El profesor Rigaud hizo una pausa. Sentado con el cuerpo hacia adelante, con sus gruesos codos apoyados sobre la mesa y la cabeza un poco de lado, los brazos levantados, golpeando imponentemente el índice de su mano derecha contra el de su izquierda cada vez que señalaba algo, parecía un catedrático. Los ojos brillantes, la cabeza calva, hasta el parche bastante cómico de su bigote, demostraban un intenso entusiasmo.

—¡Ah! —dijo.

Se irguió exhalando su respiración ruidosamente por la nariz. El grueso bastón, apoyado contra la pierna, cayó al suelo con estrépito, lo recogió y lo apoyó cuidadosamente en la mesa; buscó en su bolsillo interior y extrajo de él una hoja doblada manuscrita y una fotografía del tamaño de una postal.
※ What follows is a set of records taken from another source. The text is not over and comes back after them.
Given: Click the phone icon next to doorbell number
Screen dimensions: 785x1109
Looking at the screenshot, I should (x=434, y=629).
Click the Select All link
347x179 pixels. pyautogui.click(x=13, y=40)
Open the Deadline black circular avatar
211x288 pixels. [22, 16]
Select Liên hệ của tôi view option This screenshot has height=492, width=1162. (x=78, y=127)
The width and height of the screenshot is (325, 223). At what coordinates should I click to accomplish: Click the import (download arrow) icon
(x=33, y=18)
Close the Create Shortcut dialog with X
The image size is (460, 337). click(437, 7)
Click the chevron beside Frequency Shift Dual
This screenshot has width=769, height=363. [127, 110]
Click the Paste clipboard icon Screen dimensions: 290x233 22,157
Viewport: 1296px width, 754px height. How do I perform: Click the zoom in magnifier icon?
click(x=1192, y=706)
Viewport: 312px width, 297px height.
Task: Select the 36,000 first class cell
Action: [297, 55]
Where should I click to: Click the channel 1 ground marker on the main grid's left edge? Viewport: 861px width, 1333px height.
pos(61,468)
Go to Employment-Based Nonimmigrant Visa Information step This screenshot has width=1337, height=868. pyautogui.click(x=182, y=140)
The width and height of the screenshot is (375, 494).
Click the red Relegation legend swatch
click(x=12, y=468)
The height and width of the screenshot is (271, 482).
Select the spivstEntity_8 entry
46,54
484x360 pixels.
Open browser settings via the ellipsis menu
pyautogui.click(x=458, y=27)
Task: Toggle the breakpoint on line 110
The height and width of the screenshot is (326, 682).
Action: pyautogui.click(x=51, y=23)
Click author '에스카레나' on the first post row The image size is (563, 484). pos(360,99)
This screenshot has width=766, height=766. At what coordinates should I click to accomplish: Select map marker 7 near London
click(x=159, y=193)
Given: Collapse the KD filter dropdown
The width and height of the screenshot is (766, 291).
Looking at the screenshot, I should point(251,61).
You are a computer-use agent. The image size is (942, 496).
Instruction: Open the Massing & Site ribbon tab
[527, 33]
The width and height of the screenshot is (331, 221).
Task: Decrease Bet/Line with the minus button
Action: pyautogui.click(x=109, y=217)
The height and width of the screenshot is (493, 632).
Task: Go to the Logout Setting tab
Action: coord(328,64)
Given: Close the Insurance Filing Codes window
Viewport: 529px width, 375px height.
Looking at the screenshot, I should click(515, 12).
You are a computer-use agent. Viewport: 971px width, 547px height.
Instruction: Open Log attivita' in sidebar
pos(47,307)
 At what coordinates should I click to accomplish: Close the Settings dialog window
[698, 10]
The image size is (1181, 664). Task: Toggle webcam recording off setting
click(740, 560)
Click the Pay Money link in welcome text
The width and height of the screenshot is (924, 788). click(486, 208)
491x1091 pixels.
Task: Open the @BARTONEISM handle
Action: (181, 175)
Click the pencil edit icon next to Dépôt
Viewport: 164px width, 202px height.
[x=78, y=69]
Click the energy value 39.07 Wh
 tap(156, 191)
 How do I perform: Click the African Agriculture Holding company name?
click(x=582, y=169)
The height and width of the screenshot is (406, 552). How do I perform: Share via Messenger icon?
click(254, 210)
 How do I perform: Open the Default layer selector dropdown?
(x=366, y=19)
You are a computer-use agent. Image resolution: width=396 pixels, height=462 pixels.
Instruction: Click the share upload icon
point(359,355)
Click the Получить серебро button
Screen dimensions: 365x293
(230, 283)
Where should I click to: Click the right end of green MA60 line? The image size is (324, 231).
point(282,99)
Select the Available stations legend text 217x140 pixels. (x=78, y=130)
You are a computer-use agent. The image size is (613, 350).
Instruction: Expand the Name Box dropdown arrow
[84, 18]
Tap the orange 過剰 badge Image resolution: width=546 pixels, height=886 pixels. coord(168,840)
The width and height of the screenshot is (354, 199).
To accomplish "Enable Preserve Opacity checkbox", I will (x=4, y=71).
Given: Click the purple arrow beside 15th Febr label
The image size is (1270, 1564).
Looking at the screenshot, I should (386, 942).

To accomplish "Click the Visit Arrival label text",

—Esto es —anunció— una fotografía de Fay Seton, iluminada en colores suaves por mi amigo Coco Legrand. El manuscrito es un relato del caso que he escrito especialmente para los archivos del Murder Club. ¡Pero, por favor, miren la fotografía!

La pasó por encima del mantel, barriendo las migas al hacerla.

Un rostro suave, una cara perturbadoramente obsesionante, no miraba de frente al espectador. Los ojos eran espaciados, las cejas delgadas, la nariz chica, los labios gruesos, algo sensuales, a pesar de que la gracia y el cuidadoso porte de la cabeza lo contradecía. Solamente en la comisura de aquellos labios se eludía la contracción de una sonrisa. El peso del oscuro cabello rojizo, suave como vellones de lana, casi parecía demasiado pesado para el delgado cuello.

No era una belleza; sin embargo turbaba la mente. Algo en los ojos —¿sería ironía, sería amargura bajo la lejana expresión?— desafiaba inmediatamente y huía…

—¡Ahora, díganme! —preguntó el profesor Rigaud con la orgullosa satisfacción de quien cree estar en terreno seguro—. ¿Ven ustedes algo de malo en esta cara?